Dass der Zeitplan wohl eingehalten wird, darauf baut die ganze Gemeinde: Am Sonnabend wollen die Sanitzer ihre Kirche wieder in Besitz nehmen. Ab 19.30 Uhr lädt das „Brass Collegium Dessau“ zur Feier des Tages zu einem Konzert ein. Das Blechbläserquintett hat in den vergangenen 30 Jahren schon viele Sommerkonzerte in der Sanitzer Kirche gegeben.
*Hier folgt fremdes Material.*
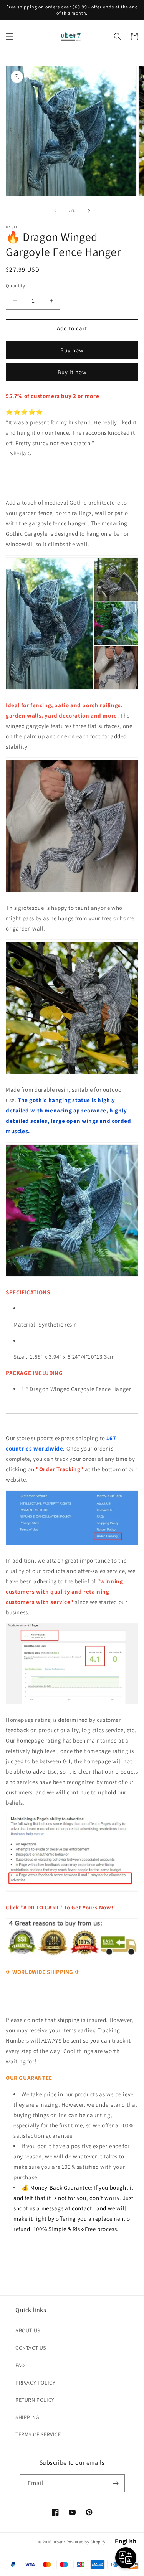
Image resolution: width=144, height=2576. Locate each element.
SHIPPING (27, 2417)
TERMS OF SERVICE (38, 2434)
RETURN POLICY (35, 2399)
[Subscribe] (116, 2483)
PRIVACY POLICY (35, 2382)
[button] (9, 36)
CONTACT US (30, 2347)
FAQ (20, 2365)
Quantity (15, 285)
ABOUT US (27, 2330)
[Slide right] (89, 210)
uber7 (59, 2542)
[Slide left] (55, 210)
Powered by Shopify (86, 2542)
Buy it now (72, 372)
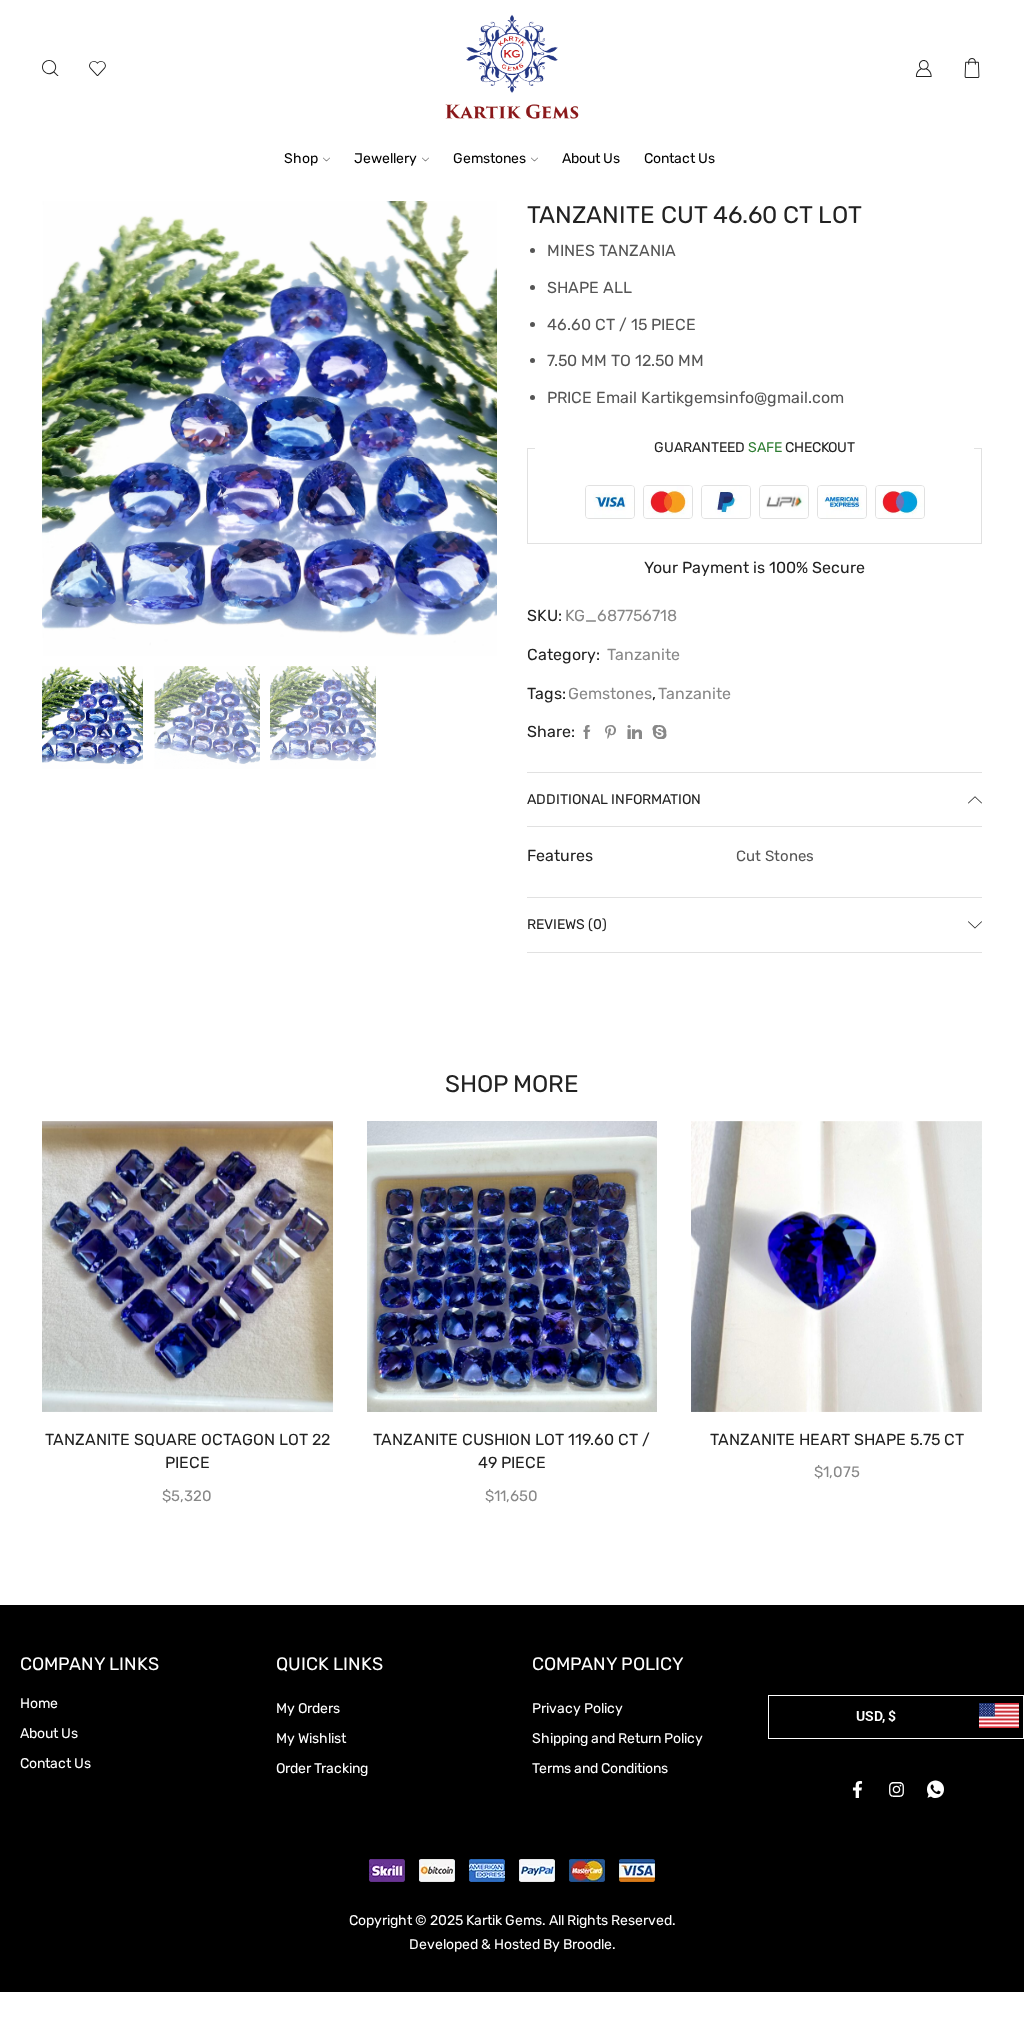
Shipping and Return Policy (617, 1738)
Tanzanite (643, 654)
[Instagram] (896, 1790)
Und falls es doch nicht klappt: Riesige Linden, die das Gotteshaus und seinen Friedhof wie ein Schutzgürtel umrahmen, bilden auch die richtige Kulisse für ein Konzert unter freiem Himmel. „Unsere wunderbare Feldsteinkirche ist ein Zeichen dafür, wie gut das Zusammenleben in Sanitz funktioniert“, sagt Barbara Kirchhainer (69), Gemeindevertreterin für die Linke. Das habe sogar Bischof Andreas von Maltzahn bei seiner Verabschiedung aus dem Bischofsamt im Mai in Schwerin gewürdigt.
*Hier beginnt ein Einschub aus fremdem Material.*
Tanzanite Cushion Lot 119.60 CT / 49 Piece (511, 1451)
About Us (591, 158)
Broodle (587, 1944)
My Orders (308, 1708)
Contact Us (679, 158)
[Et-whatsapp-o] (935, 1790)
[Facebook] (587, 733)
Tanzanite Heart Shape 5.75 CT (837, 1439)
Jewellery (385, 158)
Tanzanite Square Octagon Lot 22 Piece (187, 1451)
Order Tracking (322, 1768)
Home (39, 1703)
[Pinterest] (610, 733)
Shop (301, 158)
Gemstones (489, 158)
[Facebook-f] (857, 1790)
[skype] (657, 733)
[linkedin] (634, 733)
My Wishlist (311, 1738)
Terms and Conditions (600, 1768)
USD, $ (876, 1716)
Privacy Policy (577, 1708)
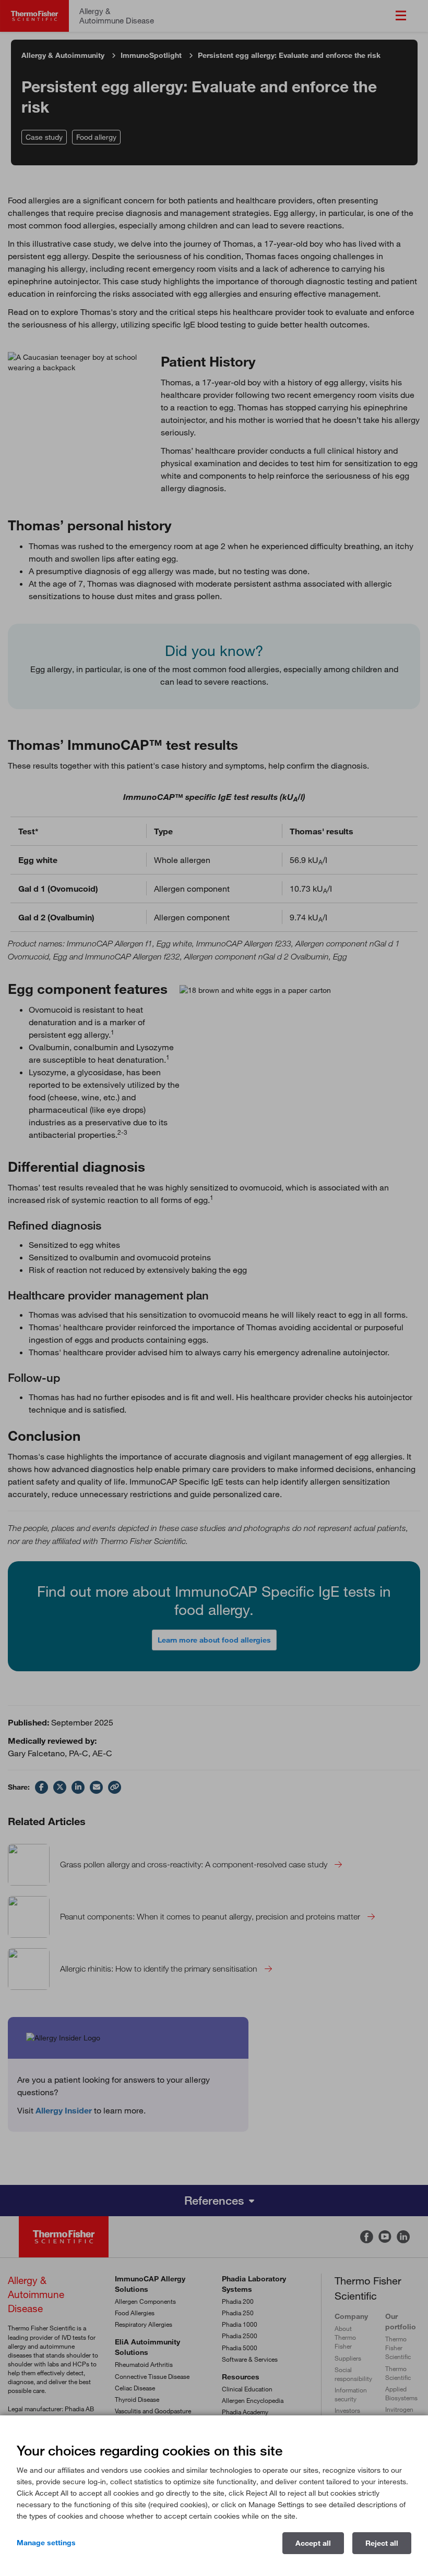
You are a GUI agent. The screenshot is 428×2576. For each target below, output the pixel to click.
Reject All (381, 2543)
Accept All (313, 2543)
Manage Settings (46, 2542)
Ihre Kirche, entstanden in der Zeit des Übergangs von der Romanik zur Gotik, ist nicht nur das geistliche, sondern seit langer Zeit auch ein kulturelles Zentrum von Sanitz. „Viele Jahrhunderte stand unsere Kirche im Zentrum des Ortes“, betont Barbara Kirchhainer. Mit der Entstehung der Ortsteile Alt-Sanitz und Neu-Sanitz sei die Kirche „an den Dorfrand gedrückt worden“. Ein Blick auf den Ortsplan zeige das deutlich. Dies ändere jedoch nichts an der zentralen Bedeutung des Feldsteinbaus für die Einwohner.
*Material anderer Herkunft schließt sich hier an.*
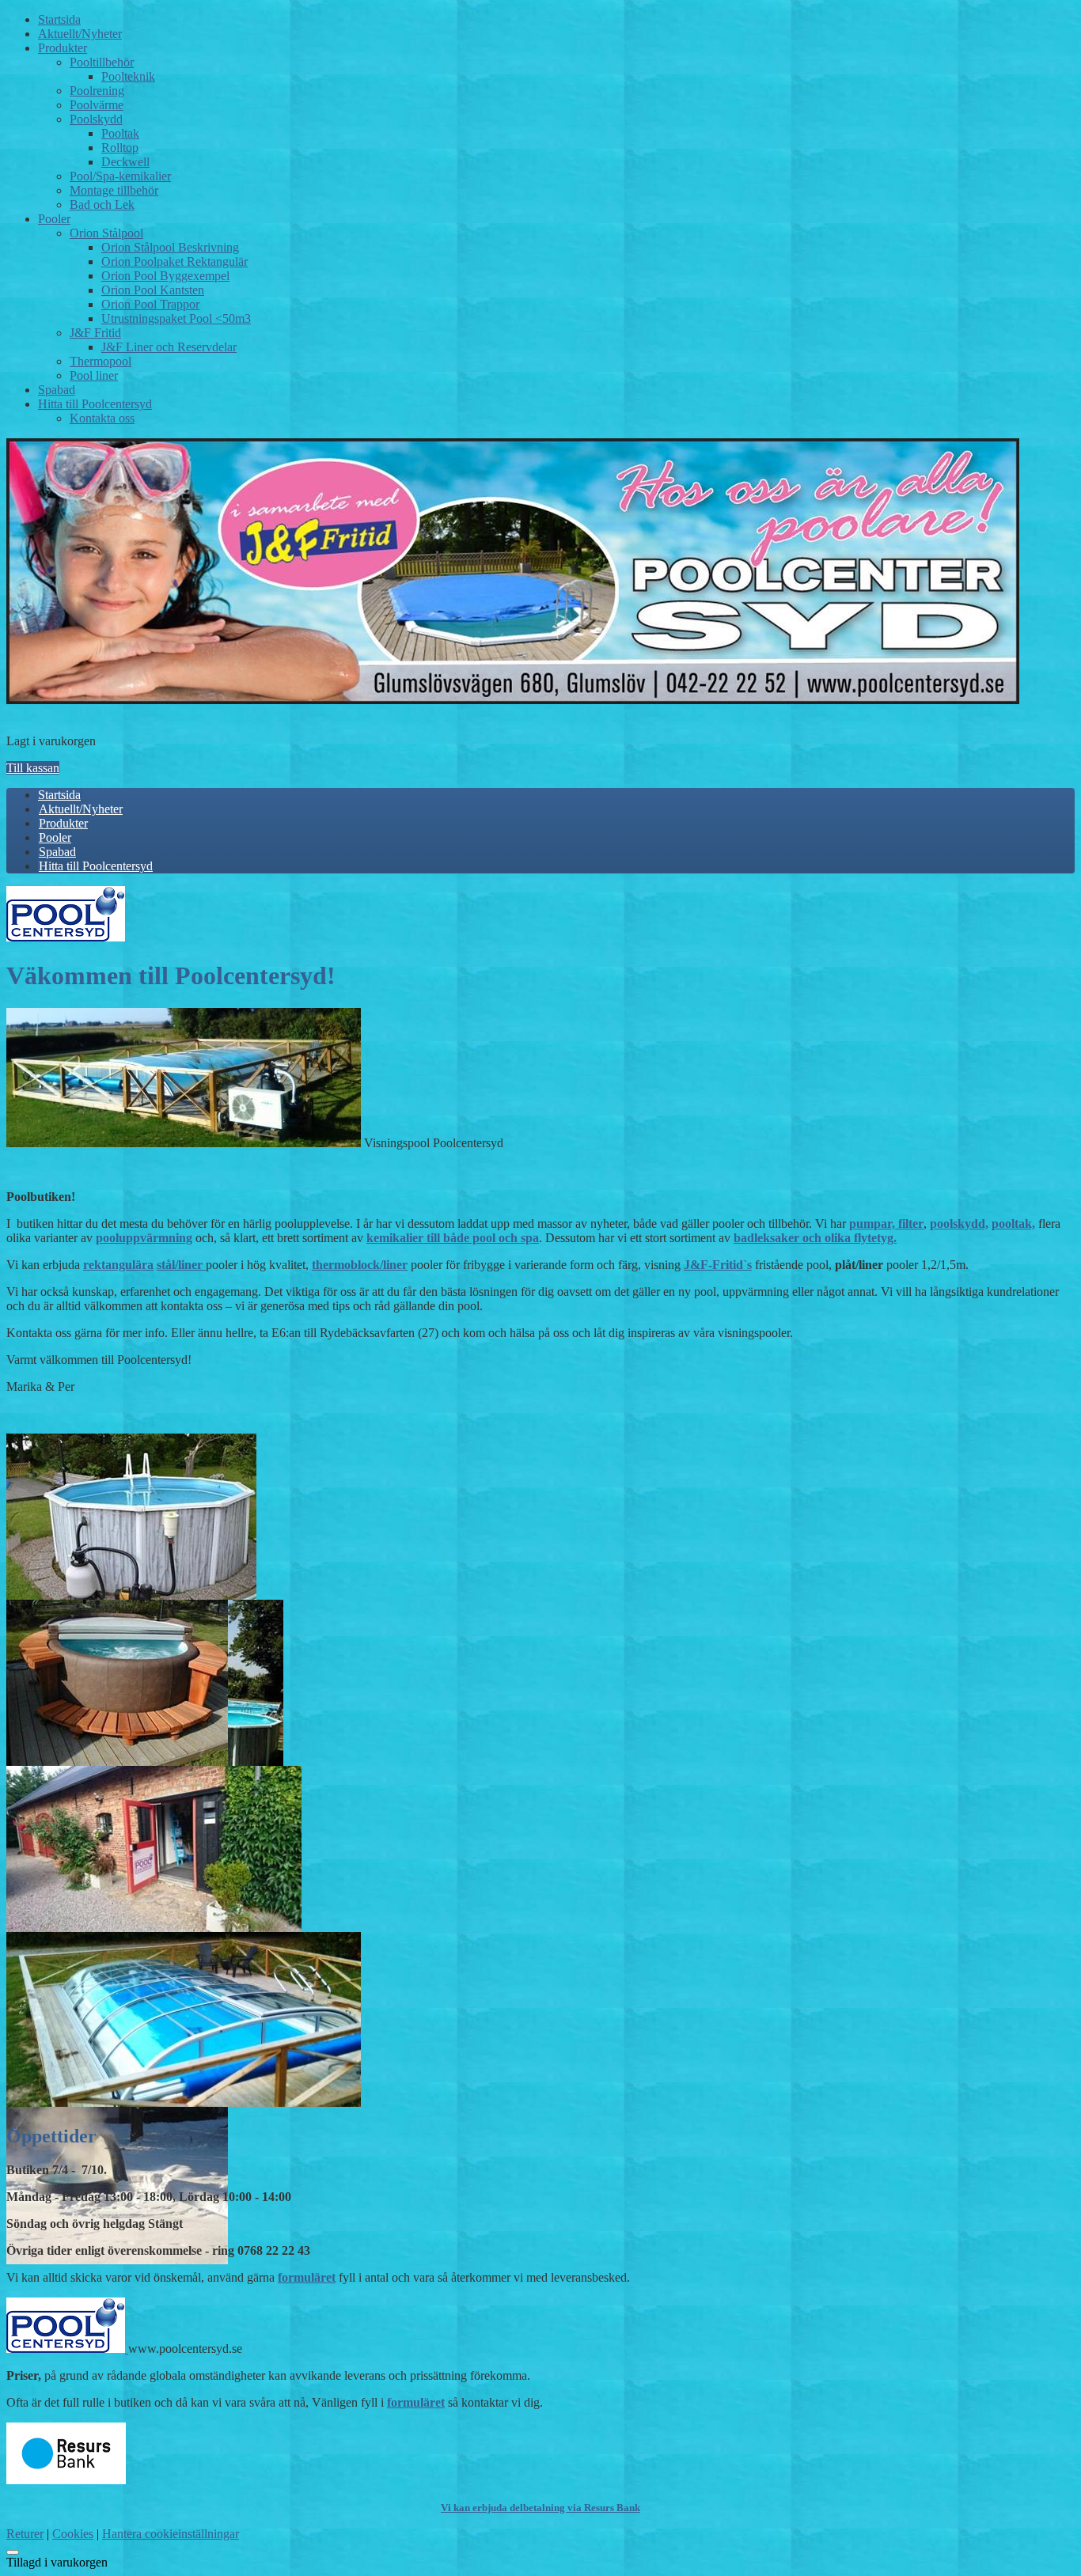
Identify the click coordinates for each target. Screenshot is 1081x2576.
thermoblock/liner (360, 1264)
Barbara Kirchhainer hat die Restaurierungsarbeiten an und in der Kirche in den letzten Jahren verfolgt. 2009 seien die Außenarbeiten – das Dach wurde abgedichtet und Stützen für die Gewölbe verstärkt – abgeschlossen worden. „Danach wurde Geld für die Restaurierung des Chorraums und des Mittelschiffs gesammelt“, berichtet sie. Die Spendenfreudigkeit der Menschen in Sanitz sei in all den Jahren sehr hoch gewesen.

Der Maler Uwe Schulz (60) von der Firma Haug aus Waren bei feinen Arbeiten in der Kirche Sanitz. Quelle: Bernhard Schmidtbauer

„Die aktuelle Restaurierung kostet 35 000 Euro“, sagt Christian Meyer, Sprecher des Evangelisch-Lutherischen Kirchenkreises Mecklenburg. Davon würden 10 000 Euro von der Deutschen Stiftung Denkmalschutz kommen, 10 000 Euro seien Patronatmittel und 15 000 stelle die Kirchengemeinde Sanitz/Thulendorf bereit. „Darunter sind auch zahlreiche Einzelspenden“, erklärt Pastor Gottfried Voß.

Allein dies zeigt: Der auffordernde Spruch „Lasst doch die Kirche im Dorf“ gilt für die Sanitzer nicht. Für sie ist es eine Tatsache: Ihre Kirche gehört zum Dorf.